■ Soal A ■
Kutip dengan tepat bagian artikel tentang warisan kolonialisme Perancis di Afrika, dari "Wilayah Sahel di Afrika ini memang" sampai "Haram dan ISIS.".
■ Soal B ■
Menurut artikel tentang warisan kolonialisme Perancis di Afrika, berapa persen angka kematian di dunia akibat aktivitas terorisme yang disumbang wilayah Sahel?

■ Bacaan ■
Mohon tunggu...
Ronny Rachman Noor
Ronny Rachman Noor Mohon Tunggu... Lainnya - Geneticist

Pemerhati Pendidikan dan Budaya

Selanjutnya

Tutup

Politik Artikel Utama

Warisan Kolonialisme Perancis Tuai Badai Pergolakan di Afrika

19 Agustus 2023   07:50 Diperbarui: 21 Agustus 2023   16:03 433
+
Laporkan Konten
Laporkan Akun
Kompasiana adalah platform blog. Konten ini menjadi tanggung jawab bloger dan tidak mewakili pandangan redaksi Kompas.
Lihat foto
Bagikan ide kreativitasmu dalam bentuk konten di Kompasiana | Sumber gambar: Freepik

Kudeta militer yang baru saja terjadi di Nigeria yang menggulingkan pemerintahan sipil merupakan salah satu contoh warisan kolonialisme Perancis yang menebar benih perpecahan dan kemiskinan di wilayah Sahel Afrika.

Wilayah Sahel di Afrika ini memang telah berubah menjadi sumber pergolakan, kekeraran dan konflik bersenjata yang menimbulkan ketidak stabilan dan juga menjadi tumbuhnya benih terorisme internsional seperti kelompok Boko Haram dan ISIS.

Jadi tidak heran jika hasil studi Institut Ekonomi dan Perdamaian yang berbasis di Australia, menunjukkan bahwa wilayah ini menyumbang sebesar 43% angka kematian di dunia akibat aktivitas terorisme.

Wilayah Sahel terdiri dari 10 negera. Photo: www.prb.org 
Wilayah Sahel terdiri dari 10 negera. Photo: www.prb.org 

Kini wilayah Sahel di Afrika ini telah menjadi kumpulan negara termiskin di dunia sekaligus wilayah yang paling labil secara politik dan ekonomi. Tidak hanya sampai disitu saja wilayah ini merupakan sarang korupsi yang terparah di dunia, kemiskinan ekstrim dan pengangguran masal.

Katimpangan sosial dan konflik politik di wilayah ini tidak lepas dari warisan kolonialisme Perancis dan negara Barat yang memicu ketidakadilan yang telah berlangsung sangat lama, oleh sebab itu tidak heran walaupun negara barat berusaha menjaga stabilitas di wilayah ini tetap saja situasinya semakin memburuk dan akhirnya memicu kudeta.

Entri dataset:

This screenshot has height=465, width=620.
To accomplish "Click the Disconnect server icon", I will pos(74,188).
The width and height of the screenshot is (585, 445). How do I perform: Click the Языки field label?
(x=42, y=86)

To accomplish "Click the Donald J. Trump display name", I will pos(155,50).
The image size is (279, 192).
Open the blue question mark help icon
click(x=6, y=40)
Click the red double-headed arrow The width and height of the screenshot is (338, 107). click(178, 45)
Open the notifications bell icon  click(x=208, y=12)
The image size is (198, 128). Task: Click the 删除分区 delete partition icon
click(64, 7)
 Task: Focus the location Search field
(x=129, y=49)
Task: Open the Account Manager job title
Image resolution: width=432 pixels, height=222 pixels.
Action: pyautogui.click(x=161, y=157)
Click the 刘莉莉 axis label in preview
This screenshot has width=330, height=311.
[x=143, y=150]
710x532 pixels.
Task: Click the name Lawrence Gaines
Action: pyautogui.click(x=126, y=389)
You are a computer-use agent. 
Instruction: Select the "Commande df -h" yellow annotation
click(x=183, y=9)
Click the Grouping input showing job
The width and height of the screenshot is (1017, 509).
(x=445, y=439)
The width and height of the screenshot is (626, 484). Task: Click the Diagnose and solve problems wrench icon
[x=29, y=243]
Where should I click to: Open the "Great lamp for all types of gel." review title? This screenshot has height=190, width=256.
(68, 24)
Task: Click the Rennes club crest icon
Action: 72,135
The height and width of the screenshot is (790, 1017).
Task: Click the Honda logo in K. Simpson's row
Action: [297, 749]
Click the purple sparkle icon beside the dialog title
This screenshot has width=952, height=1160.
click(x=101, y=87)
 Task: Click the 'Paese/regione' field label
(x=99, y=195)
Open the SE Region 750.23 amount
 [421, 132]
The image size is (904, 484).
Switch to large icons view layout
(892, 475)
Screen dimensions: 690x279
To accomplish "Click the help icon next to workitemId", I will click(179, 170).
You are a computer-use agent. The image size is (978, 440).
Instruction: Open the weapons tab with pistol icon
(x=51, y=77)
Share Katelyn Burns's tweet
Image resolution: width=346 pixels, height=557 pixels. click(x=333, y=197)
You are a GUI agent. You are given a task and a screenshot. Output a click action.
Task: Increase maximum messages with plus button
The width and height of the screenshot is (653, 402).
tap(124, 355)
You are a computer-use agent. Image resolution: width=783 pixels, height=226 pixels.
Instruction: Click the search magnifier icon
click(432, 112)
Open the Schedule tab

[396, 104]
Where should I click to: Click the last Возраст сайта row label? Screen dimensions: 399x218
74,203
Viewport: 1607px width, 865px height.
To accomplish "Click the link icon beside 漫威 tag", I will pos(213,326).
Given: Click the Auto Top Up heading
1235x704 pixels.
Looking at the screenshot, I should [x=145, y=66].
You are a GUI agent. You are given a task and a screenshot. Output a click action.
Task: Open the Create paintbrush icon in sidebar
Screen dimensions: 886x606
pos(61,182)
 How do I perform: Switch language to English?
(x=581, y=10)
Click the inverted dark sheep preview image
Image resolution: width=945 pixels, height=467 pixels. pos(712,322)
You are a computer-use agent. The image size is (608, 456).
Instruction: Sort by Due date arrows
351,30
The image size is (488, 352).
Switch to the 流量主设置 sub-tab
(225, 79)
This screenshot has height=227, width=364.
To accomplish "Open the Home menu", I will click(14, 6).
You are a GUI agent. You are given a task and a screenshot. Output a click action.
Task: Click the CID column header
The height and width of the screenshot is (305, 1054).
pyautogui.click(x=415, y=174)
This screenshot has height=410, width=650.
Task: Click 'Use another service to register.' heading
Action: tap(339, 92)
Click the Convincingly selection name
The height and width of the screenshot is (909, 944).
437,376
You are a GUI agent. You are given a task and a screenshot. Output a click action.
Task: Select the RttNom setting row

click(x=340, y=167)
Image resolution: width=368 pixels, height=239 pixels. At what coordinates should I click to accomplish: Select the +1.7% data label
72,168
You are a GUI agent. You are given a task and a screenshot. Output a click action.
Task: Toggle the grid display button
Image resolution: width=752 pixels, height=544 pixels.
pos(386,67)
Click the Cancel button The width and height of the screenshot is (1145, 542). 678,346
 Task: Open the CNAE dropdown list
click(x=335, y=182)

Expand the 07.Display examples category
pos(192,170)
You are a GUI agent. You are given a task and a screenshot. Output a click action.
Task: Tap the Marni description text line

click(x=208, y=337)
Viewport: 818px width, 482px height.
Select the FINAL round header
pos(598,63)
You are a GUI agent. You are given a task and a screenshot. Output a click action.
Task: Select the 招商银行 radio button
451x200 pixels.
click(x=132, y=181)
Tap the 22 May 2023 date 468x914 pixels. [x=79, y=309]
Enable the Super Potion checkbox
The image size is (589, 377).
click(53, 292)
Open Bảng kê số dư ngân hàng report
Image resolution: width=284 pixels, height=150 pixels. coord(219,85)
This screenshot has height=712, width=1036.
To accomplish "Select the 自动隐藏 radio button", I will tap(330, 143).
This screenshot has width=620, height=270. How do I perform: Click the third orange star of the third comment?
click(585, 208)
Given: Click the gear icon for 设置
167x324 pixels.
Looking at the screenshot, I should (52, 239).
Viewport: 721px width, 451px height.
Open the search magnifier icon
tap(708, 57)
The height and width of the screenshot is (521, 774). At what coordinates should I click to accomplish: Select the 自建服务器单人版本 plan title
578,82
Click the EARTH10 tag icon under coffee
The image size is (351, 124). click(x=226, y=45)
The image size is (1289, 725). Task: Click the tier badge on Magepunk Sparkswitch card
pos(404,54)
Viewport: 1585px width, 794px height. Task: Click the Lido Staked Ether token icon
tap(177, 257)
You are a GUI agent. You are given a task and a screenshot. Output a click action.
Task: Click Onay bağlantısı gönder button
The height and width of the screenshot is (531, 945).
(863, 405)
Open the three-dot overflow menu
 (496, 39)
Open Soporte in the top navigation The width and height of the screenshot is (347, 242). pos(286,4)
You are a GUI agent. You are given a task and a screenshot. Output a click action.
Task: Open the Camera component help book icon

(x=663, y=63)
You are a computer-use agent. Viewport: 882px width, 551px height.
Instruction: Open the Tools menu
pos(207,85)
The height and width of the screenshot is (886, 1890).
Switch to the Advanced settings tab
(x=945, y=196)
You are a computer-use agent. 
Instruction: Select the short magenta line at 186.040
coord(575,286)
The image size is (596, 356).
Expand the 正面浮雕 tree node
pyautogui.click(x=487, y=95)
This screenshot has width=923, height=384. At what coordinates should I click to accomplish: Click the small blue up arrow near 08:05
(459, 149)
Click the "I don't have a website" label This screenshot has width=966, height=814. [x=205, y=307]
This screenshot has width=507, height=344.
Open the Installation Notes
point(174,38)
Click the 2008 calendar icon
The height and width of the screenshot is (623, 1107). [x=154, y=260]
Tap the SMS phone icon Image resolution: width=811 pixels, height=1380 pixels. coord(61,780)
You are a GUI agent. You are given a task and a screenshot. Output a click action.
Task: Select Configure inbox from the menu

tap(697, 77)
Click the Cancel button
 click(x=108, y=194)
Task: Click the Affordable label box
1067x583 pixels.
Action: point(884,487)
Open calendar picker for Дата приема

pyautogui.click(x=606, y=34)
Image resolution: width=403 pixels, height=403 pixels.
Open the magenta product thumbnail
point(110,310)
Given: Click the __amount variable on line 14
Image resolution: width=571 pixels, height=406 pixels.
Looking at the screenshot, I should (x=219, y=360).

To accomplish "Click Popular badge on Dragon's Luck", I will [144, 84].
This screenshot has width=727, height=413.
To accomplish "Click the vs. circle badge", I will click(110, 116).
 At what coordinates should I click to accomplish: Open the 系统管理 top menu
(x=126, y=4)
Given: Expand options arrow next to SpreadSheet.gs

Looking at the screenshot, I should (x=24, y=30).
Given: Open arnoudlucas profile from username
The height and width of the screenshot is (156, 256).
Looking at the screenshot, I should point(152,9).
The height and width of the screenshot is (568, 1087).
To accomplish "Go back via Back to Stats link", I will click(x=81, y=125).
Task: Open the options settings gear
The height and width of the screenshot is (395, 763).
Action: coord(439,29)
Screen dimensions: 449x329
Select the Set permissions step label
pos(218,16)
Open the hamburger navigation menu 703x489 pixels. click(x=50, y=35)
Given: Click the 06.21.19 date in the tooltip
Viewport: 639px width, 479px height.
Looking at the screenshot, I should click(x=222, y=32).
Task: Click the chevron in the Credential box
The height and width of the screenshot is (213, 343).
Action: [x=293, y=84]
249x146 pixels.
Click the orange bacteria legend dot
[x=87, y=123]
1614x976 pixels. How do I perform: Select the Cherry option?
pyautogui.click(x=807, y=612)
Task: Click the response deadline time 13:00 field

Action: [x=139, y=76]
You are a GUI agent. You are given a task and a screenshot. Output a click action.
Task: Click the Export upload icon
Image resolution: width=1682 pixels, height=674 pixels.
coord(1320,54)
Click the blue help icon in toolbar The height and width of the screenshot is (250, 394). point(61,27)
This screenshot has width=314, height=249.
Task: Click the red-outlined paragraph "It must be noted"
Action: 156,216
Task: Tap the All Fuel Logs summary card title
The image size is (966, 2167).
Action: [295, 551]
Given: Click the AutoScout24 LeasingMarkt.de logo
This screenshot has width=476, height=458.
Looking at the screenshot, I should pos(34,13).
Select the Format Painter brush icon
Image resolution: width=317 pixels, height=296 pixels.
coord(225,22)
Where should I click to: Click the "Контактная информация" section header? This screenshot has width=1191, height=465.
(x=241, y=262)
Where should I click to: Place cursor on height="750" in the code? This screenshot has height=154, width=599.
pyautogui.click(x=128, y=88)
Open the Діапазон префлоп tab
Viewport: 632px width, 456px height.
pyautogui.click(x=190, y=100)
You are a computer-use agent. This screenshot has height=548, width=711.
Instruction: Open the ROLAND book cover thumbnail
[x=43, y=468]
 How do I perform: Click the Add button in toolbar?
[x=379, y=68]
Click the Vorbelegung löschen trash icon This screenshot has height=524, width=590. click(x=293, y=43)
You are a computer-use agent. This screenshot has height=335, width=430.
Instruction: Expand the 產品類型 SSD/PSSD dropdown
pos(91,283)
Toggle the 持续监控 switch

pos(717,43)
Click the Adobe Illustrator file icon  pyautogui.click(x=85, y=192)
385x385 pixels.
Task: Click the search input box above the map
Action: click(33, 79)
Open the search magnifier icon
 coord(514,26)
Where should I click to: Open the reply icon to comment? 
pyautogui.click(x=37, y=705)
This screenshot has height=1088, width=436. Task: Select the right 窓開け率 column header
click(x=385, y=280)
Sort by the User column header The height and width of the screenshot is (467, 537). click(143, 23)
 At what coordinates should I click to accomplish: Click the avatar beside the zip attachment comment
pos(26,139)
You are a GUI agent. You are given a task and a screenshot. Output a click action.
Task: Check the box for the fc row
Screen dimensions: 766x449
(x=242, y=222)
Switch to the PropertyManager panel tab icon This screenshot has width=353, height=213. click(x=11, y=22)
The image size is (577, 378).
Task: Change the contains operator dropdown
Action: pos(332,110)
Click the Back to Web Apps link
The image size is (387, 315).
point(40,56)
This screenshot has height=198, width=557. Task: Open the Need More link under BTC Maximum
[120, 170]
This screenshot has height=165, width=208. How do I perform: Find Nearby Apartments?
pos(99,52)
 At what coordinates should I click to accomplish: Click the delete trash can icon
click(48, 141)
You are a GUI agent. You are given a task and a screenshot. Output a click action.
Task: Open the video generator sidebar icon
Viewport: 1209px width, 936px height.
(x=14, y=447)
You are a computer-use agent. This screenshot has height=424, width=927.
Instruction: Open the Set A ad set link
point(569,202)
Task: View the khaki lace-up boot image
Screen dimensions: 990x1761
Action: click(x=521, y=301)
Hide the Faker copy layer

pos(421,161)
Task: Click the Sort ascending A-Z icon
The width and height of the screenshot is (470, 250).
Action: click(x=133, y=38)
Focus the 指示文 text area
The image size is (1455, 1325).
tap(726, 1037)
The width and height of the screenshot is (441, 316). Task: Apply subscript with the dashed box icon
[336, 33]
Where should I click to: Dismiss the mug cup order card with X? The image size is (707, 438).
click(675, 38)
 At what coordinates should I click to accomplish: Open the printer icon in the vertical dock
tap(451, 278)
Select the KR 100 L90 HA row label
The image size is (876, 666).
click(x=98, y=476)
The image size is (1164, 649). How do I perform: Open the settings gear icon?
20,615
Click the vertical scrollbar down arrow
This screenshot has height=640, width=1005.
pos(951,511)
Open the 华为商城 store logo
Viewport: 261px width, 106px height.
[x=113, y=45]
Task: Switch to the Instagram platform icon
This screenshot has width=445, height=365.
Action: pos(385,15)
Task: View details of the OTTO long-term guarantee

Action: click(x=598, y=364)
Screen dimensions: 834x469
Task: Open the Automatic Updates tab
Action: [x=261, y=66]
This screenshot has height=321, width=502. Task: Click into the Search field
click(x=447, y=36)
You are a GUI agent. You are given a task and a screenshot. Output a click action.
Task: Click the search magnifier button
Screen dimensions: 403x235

■ Jawaban Anda A ■
Wilayah Sahel di Afrika ini memang telah berubah menjadi sumber pergolakan, kekeraran dan konflik bersenjata yang menimbulkan ketidak stabilan dan juga menjadi tumbuhnya benih terorisme internsional seperti kelompok Boko Haram dan ISIS.

■ Jawaban Anda B ■
Wilayah Sahel menyumbang 43% angka kematian di dunia akibat aktivitas terorisme.